Als je kind je reisziekte heeft geërfd (gezellig samen kotsen!)

26.04.2020 00:10
auto, wagenziek, reisziekte

Astrid (37, moeder van 3-jarige dochter en 2-jarige zoon) wordt misselijk in alles wat beweegt: auto’s, trams, vliegtuigen, rondvaartboten, noem maar op. Bij de selectie uit de beschikbare genenpoel, ‘koos’ haar nu driejarige dochter de reisziekte. En dat betekent dus: gezellig samen kotsen in het vliegtuig op weg naar de Britse schoonfamilie.

Lees ook: 15 Geruststellende dingen die elke moeder wil horen

Voordat ik kinderen kreeg, was ik een fervente reiziger. De drang om te reizen, won het van het ongemak dat reisziekte heet. Zolang ik me herinner, word ik ziek in of op alles dat niet door mij wordt bestuurd. Zelfs achterop een fiets moet ik me nog op de weg concentreren om niet dat weeïge gevoel in mijn buik te krijgen. Met mijn ouders ging ik vroeger met de caravan naar Zuid-Europa. De plastic zakken waren altijd binnen handbereik om te voorkomen dat we de volgende 10 uur moesten rijden onder het genot van een zure lucht. Afzien vond ik het. Dat woord kende ik nog niet als 5-jarig meisje, maar twee dagen in de auto was gewoon de hel.

Mijn reisziekte heeft mijn ouders er nooit van weerhouden om mij en mijn zus (die nooit kotste maar wel klaagde) overal mee naartoe te nemen. En nu de geschiedenis zich herhaalt doordat mijn dochter ook alles onder spuugt, snap ik niks van die keuze van mijn ouders. Want hoe leuk is het nog om ergens heen te gaan als je weet dat je kind onderweg ziek wordt? Ik heb te vaak de auto op gevaarlijke plekken moeten stilzetten om snel mijn baby uit de maxi cosi te trekken omdat ik bang was dat ze zou stikken in haar eigen braaksel. “Kinderen jonger dan 2 jaar hebben zelden last van reisziekte.”, zo lees ik overal. Ik heb een zeldzaam kind. Jammer. Inmiddels merk ik dat we steeds vaker besluiten om dan maar gewoon thuis te blijven; jammer voor de familie in de Achterhoek en de schoonfamilie in Engeland.

Reisziekte bestaat uit wagenziekte (kotsen in de auto), zeeziekte (spugen op de boot) en luchtziekte (braken in een vliegtuig). Het misselijke gevoel ontstaat door de signalen die je evenwichtsorgaan, spieren en ogen doorgeven aan je hersenen. Je hersenen raken ‘in paniek’ als deze informatie niet klopt met elkaar en braken is het gevolg.
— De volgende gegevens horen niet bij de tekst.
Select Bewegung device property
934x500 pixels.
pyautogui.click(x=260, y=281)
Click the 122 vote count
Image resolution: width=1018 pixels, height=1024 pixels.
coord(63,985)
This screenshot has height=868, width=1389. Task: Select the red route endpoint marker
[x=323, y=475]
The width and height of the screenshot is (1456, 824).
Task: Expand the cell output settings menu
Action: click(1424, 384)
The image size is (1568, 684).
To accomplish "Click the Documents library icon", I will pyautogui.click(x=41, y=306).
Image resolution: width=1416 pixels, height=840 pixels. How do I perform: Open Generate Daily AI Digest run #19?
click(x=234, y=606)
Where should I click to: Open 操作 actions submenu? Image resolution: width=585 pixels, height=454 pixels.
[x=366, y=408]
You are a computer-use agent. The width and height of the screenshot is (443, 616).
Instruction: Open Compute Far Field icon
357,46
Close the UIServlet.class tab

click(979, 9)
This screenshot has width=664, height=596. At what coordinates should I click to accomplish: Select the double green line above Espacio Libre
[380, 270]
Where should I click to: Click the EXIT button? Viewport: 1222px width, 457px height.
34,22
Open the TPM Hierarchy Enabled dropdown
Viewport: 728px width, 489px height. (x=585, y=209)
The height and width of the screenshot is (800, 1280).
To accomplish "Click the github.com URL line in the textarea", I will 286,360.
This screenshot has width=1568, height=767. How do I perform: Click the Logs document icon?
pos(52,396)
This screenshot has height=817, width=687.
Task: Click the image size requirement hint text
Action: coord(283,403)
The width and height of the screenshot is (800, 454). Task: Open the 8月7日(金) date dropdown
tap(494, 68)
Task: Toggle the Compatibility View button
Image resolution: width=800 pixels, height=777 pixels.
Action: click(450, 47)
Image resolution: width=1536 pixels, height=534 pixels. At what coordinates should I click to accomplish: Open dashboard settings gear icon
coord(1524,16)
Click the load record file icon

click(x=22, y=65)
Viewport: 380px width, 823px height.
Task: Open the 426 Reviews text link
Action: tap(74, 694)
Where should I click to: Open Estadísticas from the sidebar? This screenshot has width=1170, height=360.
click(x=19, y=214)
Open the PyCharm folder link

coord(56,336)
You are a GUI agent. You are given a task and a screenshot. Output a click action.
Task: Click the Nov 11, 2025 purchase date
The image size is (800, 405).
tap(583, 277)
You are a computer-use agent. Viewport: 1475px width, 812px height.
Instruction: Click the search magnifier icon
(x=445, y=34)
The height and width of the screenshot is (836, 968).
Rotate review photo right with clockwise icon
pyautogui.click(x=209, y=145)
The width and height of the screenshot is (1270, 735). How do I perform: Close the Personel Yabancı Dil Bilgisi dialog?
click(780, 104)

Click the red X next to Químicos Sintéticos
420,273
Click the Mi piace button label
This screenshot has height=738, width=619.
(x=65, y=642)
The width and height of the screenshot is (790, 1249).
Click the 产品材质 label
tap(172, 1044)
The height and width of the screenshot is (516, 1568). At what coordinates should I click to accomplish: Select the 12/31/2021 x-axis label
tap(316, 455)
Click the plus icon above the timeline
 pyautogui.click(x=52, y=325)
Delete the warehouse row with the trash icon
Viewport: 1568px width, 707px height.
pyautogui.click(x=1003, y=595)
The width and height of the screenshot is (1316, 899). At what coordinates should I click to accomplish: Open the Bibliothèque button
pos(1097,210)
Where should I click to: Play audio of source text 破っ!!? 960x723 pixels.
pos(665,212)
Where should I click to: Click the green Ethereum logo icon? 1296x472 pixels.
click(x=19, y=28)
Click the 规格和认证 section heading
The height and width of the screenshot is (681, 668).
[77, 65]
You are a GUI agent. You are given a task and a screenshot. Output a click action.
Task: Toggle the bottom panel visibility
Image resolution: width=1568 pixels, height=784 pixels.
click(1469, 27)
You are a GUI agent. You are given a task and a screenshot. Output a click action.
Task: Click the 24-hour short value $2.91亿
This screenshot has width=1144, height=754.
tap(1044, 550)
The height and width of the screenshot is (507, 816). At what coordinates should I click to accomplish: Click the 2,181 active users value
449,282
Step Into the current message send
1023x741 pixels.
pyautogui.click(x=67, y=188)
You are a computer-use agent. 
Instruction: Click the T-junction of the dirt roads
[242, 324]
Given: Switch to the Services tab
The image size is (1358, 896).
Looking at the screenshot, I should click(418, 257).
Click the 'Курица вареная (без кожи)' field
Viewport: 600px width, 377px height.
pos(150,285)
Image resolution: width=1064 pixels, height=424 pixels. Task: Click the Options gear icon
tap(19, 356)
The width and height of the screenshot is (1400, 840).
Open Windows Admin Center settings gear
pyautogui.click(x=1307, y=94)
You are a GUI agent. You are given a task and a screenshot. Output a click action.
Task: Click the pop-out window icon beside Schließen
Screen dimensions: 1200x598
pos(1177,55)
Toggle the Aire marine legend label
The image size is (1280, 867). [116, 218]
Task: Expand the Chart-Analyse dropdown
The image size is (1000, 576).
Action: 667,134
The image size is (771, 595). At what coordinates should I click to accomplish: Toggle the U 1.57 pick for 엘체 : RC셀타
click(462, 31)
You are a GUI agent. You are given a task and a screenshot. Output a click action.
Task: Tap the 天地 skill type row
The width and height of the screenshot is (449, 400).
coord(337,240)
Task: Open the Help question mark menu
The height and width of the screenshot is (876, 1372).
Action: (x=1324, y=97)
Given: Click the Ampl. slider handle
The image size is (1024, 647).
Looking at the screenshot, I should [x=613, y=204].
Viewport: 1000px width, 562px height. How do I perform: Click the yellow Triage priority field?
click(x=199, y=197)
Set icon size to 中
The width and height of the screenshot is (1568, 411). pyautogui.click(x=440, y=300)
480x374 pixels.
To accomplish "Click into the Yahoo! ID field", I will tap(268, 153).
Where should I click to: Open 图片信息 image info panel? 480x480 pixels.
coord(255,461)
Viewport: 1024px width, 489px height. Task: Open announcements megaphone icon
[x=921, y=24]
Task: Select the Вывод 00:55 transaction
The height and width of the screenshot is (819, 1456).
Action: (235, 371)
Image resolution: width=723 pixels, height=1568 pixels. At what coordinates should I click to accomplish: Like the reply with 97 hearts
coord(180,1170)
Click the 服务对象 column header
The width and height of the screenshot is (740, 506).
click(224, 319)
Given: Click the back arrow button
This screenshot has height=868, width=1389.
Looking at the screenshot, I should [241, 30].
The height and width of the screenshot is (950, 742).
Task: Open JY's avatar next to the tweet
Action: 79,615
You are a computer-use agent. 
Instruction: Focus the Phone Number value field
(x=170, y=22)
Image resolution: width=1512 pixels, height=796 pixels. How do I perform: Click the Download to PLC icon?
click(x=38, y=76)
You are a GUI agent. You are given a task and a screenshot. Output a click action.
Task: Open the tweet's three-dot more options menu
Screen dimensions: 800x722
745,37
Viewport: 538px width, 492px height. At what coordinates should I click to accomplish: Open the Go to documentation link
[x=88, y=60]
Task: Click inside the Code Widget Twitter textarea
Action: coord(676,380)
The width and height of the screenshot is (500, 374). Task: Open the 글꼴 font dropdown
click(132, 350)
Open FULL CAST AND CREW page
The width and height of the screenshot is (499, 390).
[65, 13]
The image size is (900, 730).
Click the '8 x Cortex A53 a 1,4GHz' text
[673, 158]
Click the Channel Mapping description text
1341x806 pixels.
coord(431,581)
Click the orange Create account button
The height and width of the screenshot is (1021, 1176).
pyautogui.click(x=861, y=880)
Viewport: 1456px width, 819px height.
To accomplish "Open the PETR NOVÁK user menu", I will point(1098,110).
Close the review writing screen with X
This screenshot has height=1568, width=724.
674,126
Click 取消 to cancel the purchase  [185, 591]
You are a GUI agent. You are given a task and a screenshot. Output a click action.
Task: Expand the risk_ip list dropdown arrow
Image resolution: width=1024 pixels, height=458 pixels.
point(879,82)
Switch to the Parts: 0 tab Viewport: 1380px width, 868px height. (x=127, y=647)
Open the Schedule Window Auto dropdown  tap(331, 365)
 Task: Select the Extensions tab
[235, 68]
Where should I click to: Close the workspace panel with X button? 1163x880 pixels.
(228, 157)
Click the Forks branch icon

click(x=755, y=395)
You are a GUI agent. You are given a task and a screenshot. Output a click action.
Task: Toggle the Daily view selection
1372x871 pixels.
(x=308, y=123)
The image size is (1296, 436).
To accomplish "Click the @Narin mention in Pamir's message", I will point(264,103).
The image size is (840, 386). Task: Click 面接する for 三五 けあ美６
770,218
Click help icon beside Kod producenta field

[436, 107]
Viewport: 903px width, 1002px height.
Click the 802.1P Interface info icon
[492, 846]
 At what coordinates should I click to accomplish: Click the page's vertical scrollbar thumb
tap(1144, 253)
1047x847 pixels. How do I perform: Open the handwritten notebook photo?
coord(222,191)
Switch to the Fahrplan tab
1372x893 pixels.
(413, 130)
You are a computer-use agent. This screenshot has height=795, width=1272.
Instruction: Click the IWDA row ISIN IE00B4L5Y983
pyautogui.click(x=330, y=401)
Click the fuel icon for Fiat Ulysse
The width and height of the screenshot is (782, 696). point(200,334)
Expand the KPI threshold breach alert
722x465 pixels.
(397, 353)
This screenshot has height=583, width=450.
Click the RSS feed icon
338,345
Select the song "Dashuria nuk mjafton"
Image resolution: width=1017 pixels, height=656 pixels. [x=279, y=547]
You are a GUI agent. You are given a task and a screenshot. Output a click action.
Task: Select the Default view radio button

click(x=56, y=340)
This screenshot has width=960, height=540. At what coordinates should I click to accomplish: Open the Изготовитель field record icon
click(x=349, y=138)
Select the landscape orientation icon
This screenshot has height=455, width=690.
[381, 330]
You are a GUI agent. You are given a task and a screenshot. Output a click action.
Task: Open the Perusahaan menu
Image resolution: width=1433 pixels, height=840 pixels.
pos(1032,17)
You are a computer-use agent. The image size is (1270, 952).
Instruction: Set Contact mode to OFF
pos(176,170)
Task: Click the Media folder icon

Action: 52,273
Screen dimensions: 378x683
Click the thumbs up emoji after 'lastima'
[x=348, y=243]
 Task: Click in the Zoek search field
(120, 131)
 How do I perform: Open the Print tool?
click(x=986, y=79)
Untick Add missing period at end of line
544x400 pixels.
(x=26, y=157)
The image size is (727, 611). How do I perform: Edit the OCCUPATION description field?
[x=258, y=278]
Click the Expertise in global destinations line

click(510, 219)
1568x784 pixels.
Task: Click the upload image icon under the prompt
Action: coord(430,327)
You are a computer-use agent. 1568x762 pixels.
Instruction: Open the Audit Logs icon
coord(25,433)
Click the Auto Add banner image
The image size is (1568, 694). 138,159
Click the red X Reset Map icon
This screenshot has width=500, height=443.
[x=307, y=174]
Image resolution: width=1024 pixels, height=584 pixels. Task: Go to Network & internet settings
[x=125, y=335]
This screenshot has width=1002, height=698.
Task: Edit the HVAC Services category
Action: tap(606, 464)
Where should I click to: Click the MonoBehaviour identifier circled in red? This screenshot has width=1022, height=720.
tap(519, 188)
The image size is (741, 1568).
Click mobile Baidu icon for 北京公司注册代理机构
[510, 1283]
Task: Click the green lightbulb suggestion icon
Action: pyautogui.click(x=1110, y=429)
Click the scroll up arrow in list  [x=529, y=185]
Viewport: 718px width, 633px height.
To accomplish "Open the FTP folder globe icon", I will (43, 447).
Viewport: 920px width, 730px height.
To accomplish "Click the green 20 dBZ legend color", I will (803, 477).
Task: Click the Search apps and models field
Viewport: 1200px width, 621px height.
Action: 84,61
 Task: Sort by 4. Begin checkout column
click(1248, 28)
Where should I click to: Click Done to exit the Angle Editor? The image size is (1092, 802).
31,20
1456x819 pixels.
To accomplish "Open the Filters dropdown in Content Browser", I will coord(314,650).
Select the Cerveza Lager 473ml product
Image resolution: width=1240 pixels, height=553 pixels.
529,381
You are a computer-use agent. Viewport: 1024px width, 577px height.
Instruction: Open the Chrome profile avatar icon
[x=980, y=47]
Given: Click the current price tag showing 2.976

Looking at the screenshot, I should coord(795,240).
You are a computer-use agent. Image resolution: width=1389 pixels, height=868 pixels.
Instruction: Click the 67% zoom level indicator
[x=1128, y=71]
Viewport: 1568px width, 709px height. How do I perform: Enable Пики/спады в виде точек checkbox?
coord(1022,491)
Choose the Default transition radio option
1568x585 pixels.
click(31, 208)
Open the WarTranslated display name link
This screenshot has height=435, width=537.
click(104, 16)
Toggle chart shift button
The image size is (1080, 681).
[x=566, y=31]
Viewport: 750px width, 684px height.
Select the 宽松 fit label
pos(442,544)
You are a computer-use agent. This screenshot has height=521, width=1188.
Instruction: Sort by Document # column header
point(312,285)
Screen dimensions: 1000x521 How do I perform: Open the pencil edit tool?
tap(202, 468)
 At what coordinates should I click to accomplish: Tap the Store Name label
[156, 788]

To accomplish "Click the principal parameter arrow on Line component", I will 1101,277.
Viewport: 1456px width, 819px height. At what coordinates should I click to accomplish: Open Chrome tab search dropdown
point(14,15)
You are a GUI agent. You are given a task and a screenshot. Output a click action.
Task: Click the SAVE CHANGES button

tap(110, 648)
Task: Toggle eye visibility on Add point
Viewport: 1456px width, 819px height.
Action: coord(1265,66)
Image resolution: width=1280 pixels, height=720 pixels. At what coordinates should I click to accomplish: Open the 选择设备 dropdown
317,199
Online research heeft me geleerd dat er allerlei oplossingen zijn die bij een beetje doorlezen geen oplossingen blijken, maar speculaties over “dat het wel eens zou kunnen helpen”. Je kunt je kind een speciale armband omdoen, een watje in het oor stoppen, het raampje openzetten, geen melkproducten aanbieden voor vertrek etc. etc. En dan zijn er nog de heuse medicijnen, waarvan wél is aangetoond dat ze effectief zijn.

Maar ja, hoe zorg je nou dat je dochtertje zo’n extreem bittere Primatour pil daadwerkelijk doorslikt? Ik heb werkelijk alles geprobeerd, maar ze proeft het overal doorheen. Kunnen ze die dingen niet uitvoeren in aardbeiensmaak? Misschien toch eens een balletje opgooien bij de producent.

Mijn oplossing heb ik zo’n 18 jaar geleden gevonden: ik rijd. Dat wil zeggen: als we ergens naartoe gaan, mag ik altijd sturen. Dat lukt me overigens niet in een vliegtuig of op een boot, maar dan heb ik pilletjes die me lekker slaperig maken (overigens kan ik die dan weer niet nemen als de kinderen erbij zijn of als ik na een vliegreis moet rijden).

Helaas duurt het nog 15 jaar voordat mijn dochter zelf achter het stuur kan kruipen en mijn befaamde pillen mag ze pas op 6-jarige leeftijd slikken. Tot die tijd treffen we, als we besluiten dat het belangrijk genoeg is om op pad te gaan, onze maatregelen: in de auto mag onze dochter voorin zitten zodat ze beter vooruit kan kijken, ze heeft altijd een zakje bij de hand en vaak een slabbetje om, een schoon setje kleren in de tas, water in een tuitbeker om de vieze smaak weg te spoelen en ook moeten zakdoekjes mee, want die kun je weggooien (laat de hydrofiele luiers maar thuis). En ik rijd.